E é o cúmulo do hilário ver herói e mocinha sozinhos num quarto de motel: a bela Ingrid desamparada deitada na cama, esperando pelo seu herói... mas este prefere ficar sentado num canto limpando sua metralhadora!!! É difícil, hoje, imaginar que um filme bobo como STALLONE COBRA possa ter gerado tanta polêmica na época do seu lançamento. Ainda bem que o tempo faz justiça a certas obras: Stallone dizia que seu filme não devia ser levado a sério, e hoje são poucos que o fazem.
Ironicamente, STALLONE COBRA agora pode ser visto como uma sátira do próprio cinema de ação daquela época, e neste aspecto é até mais engraçado que "Chumbo Grosso", comédia (assumida) dirigida recentemente por Edgar Wright.
PS 1: Stallone apaixonou-se pela atriz Brigitte Nielsen, uma promessa de estrelinha da época que acabou não dando certo. Ela também apareceu em "Rocky 4", dirigido por Stallone, na época em que os dois namoravam. Depois, o astro descobriu que era traído: Brigitte saía com sua própria secretária!!! Pode? Nessa, pelo menos, o Cobretti se deu mal...
PS 2: STALLONE COBRA foi considerado um fracasso de bilheteria na sua época, mas ficou tão imortalizado na cultura pop que gerou jogos de videogame e até dois gibis não-autorizados, um na Hungria (!!!) e outro no Brasil!
E tem uma coisa engraçada: a Ocean, programadora do jogo, fez tudo na corrida para que o lançamento do game correspondesse com a estréia do filme nos cinemas.
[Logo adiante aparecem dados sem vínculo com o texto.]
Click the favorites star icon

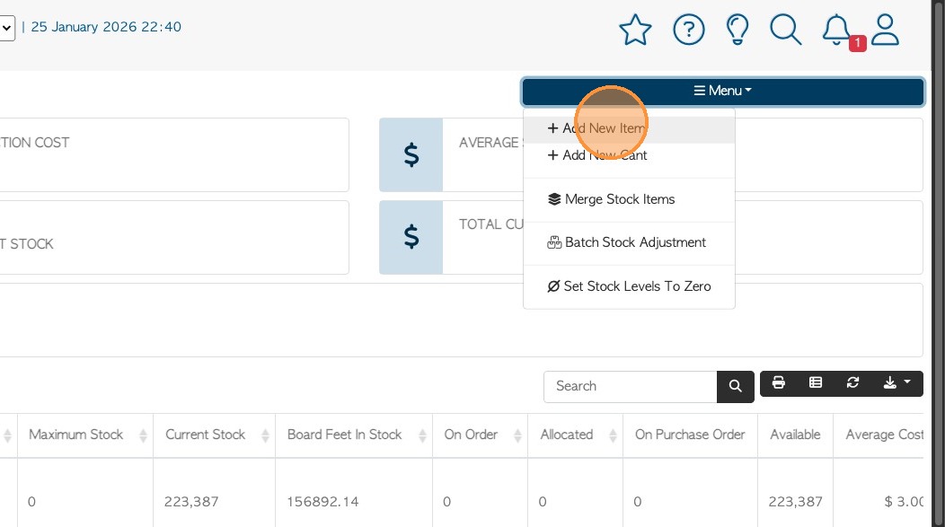(x=635, y=31)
Por causa da pressa, esqueceram de programar O FINAL DO JOGO! Assim, durante a batalha final do Cobra com o Caçador Noturno, o último chefe simplesmente NÃO MORRIA, e o pobre jogador era obrigado a desligar o videogame quando cansasse de dar porradas inutilmente no sujeito!
PS 3: O IMDB informa que o mito Ron Jeremy foi extra no filme. Alguém conseguiu identificar um gordinho, baixinho, bigodudo de pau grande no meio dos tiroteios?
Na adolescência idolatrava esse filme e como a maioria da minha geração,(hoje tenho 42 anos)gravei o filme em vhs e reassisti até a exaustão.Alguns anos atrás resolvi comprar o DVD para ver se a "magia" continuava e aí foi que percebi a tosqueira que sempre foi essa obra.A falta de quimica entre o Stallone e a Nielsen é berrante entre os muitos detalhes tão brilhantemente destrinchados pelo autor do texto.Mesmo assim é tido por muitos como uma pérola do cinema oitentista.Fico imaginando como será daqui uns 15 anos a reação dos fãs do Crepúsculo quando reverem aquelas bombas.